OBJECTIF:
Reproduisez à l'identique le passage du texte fourni qui commence aux mots « Je viens de » et s'arrête après « vous pourriez m'aider. ».

TEXTE FOURNI:
○ ○ ○ ○ ○ ○ ○
Je viens de lire que la ville d'Ur, à l'époque d'Avraham et de Moché, était sumérienne - et non chaldéenne.

Comment comprendre ?

Peut-être pourriez-vous m'expliquer s'il vous plaît comment certains anachronismes apparaissent dans le texte de la Torah, comme le remarque déjà le Ibn Ezra (Béréchit 12;6 et Dévarim 1;2 de mémoire) ?

La Kénesset Haguedola a sélectionné et compilé certains livres du Na'h (Baba Batra 15a). S'est-elle limitée strictement à ces livres et à ces activités, ou pourrions-nous croire qu'elle a également touché à d'autres livres, en modifiant également quelque peu le contenu, après le retour de l'exil de Babylone et les métamorphoses qu'elle a entrainées ?

C'est une problématique très intrigante et alambiquée, pour qui veut rester fidèle à la Emounat 'Ha'hamim; je ne doute pas que vous pourriez m'aider.


Peut-être puis-je vous demander, en complément, une indication de lecture: connaissez-vous un bon livre, sérieux et argumenté, qui explique le façonnement de la Torah Ecrite et de la Torah Orale, ainsi que l'articulation entre les deux, notamment d'un point de vue historique - j'ai en effet un mal fou à trouver dans le (Ta)na'h une matrice au Judaïsme sous sa forme traditionnelle rabbinique.
○ ○ ○ ○ ○ ○ ○
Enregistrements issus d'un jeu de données
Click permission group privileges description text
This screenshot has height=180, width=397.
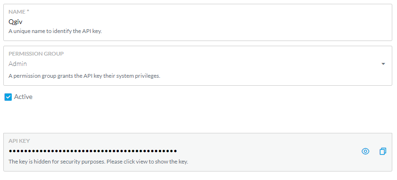(84, 76)

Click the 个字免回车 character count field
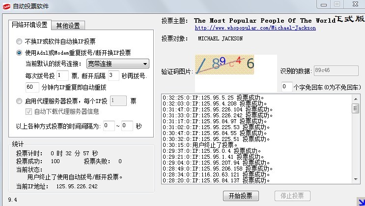click(x=286, y=87)
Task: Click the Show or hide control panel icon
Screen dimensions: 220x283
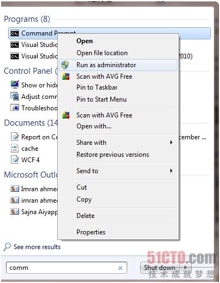Action: pos(15,85)
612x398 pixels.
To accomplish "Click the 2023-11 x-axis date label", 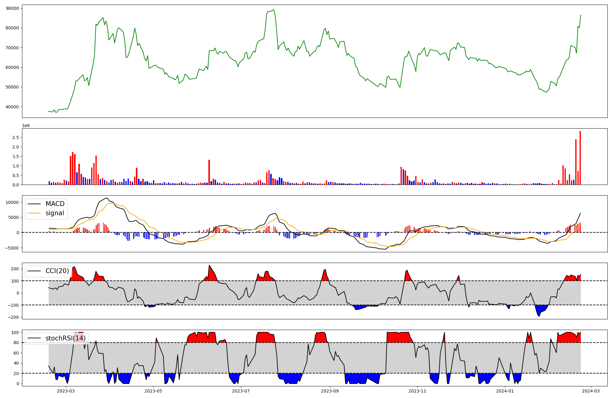I will [417, 391].
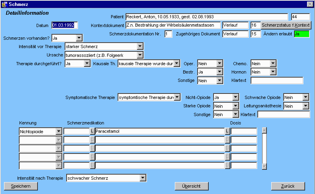Viewport: 315px width, 194px height.
Task: Open the Schmerzen vorhanden dropdown
Action: click(x=79, y=38)

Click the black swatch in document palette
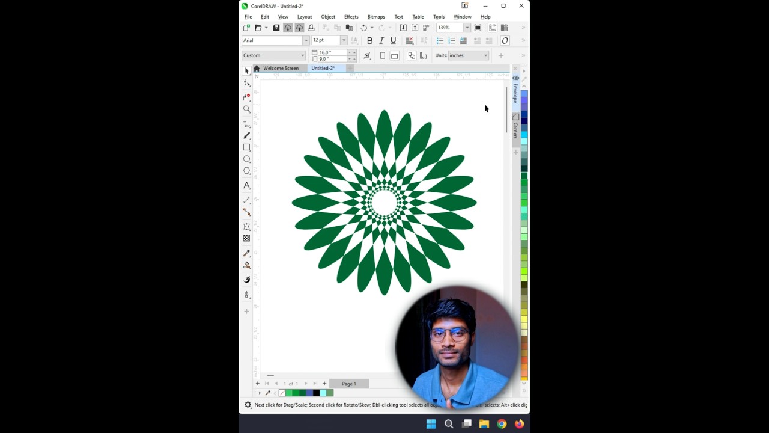pos(316,393)
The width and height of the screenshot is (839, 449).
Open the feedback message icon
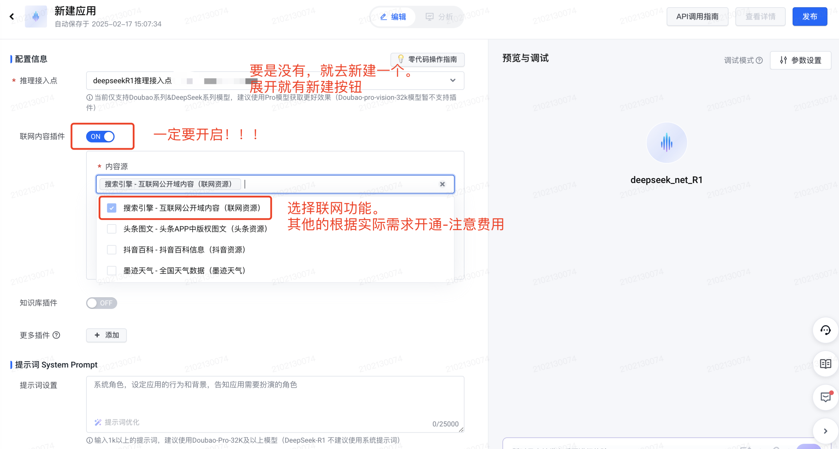click(x=825, y=397)
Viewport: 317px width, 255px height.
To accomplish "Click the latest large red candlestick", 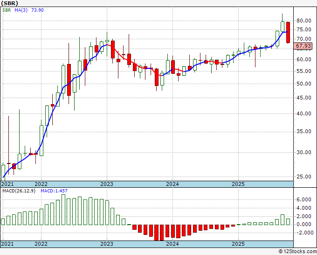I will click(x=288, y=32).
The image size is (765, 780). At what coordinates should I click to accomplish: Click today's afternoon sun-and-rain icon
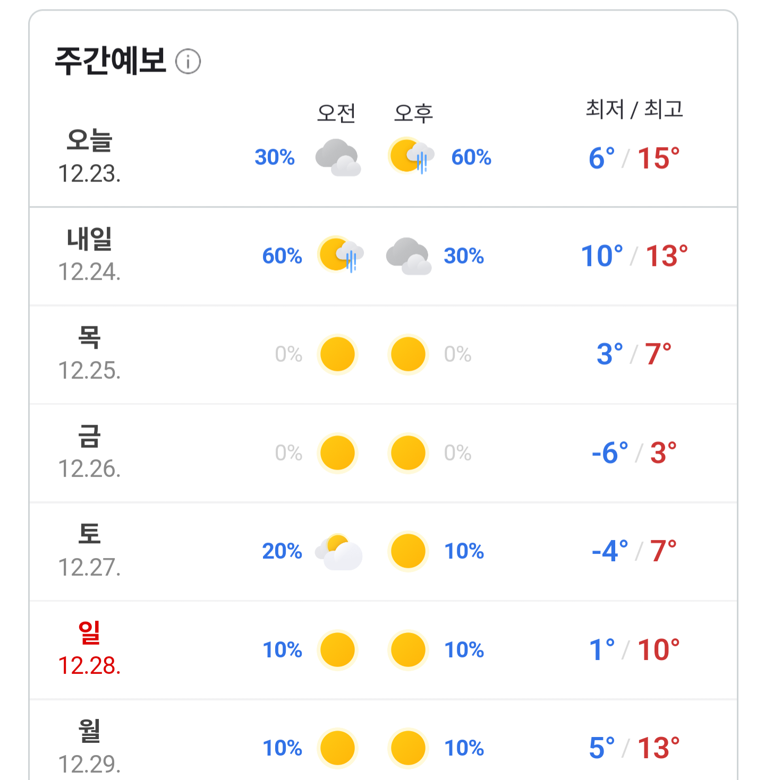coord(411,156)
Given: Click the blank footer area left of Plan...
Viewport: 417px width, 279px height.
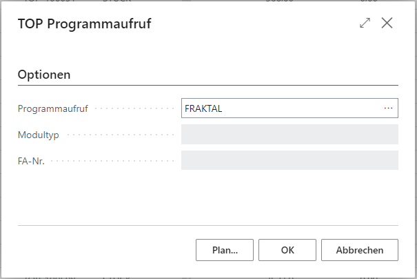Looking at the screenshot, I should pos(103,251).
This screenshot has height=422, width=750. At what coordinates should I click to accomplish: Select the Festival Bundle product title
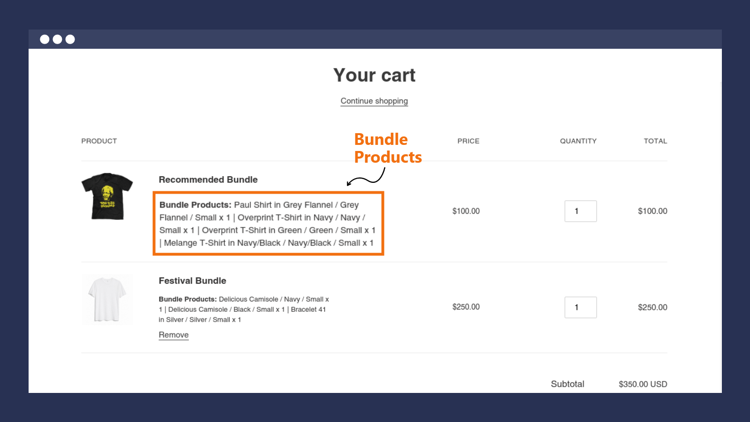(x=192, y=280)
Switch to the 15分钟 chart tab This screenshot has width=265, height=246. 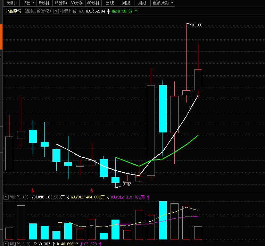[x=60, y=3]
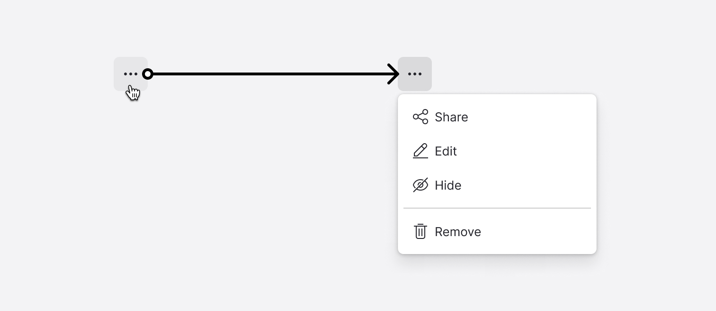Open the dropdown menu on the right node
Image resolution: width=716 pixels, height=311 pixels.
click(415, 73)
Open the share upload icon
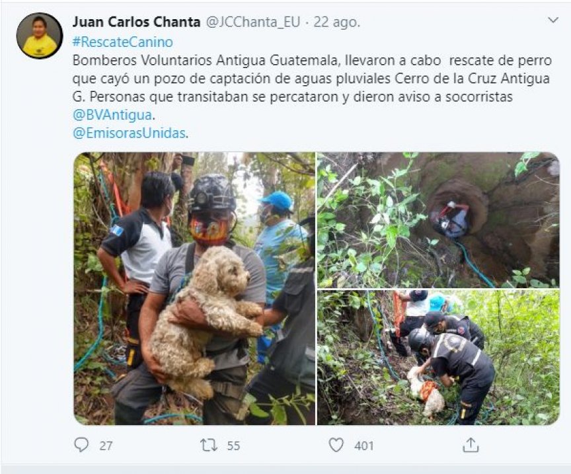Viewport: 571px width, 474px height. [x=471, y=445]
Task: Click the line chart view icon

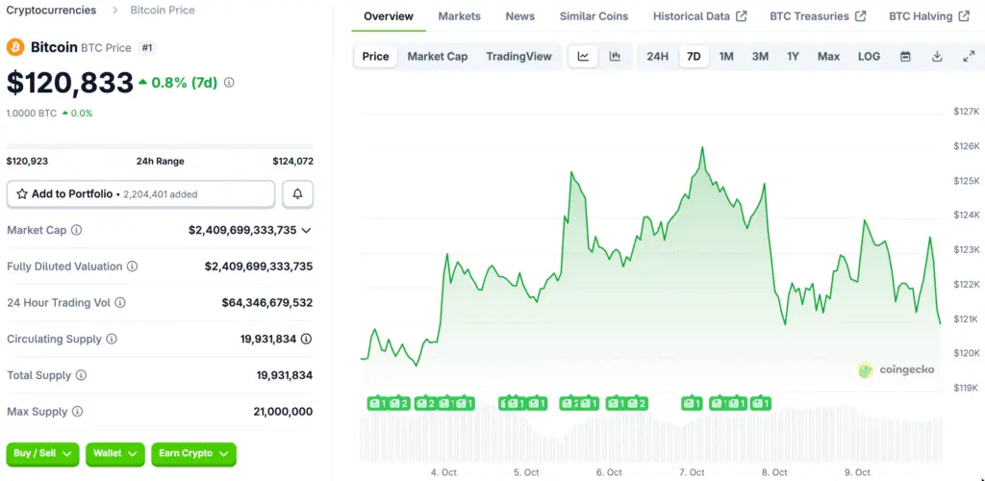Action: (x=583, y=57)
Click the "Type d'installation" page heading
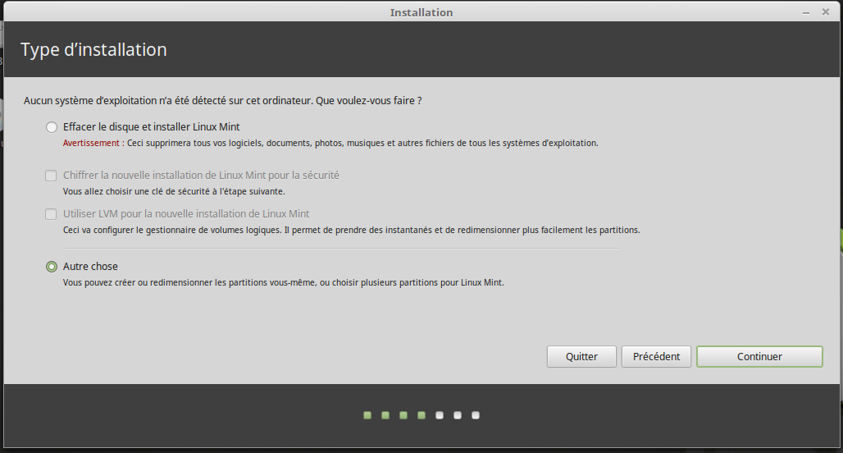The width and height of the screenshot is (843, 453). pos(93,50)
○ ○ ○ ○ ○ ○ ○
RÉPONSE ATTENDUE:
Je viens de lire que la ville d'Ur, à l'époque d'Avraham et de Moché, était sumérienne - et non chaldéenne.

Comment comprendre ?

Peut-être pourriez-vous m'expliquer s'il vous plaît comment certains anachronismes apparaissent dans le texte de la Torah, comme le remarque déjà le Ibn Ezra (Béréchit 12;6 et Dévarim 1;2 de mémoire) ?

La Kénesset Haguedola a sélectionné et compilé certains livres du Na'h (Baba Batra 15a). S'est-elle limitée strictement à ces livres et à ces activités, ou pourrions-nous croire qu'elle a également touché à d'autres livres, en modifiant également quelque peu le contenu, après le retour de l'exil de Babylone et les métamorphoses qu'elle a entrainées ?

C'est une problématique très intrigante et alambiquée, pour qui veut rester fidèle à la Emounat 'Ha'hamim; je ne doute pas que vous pourriez m'aider.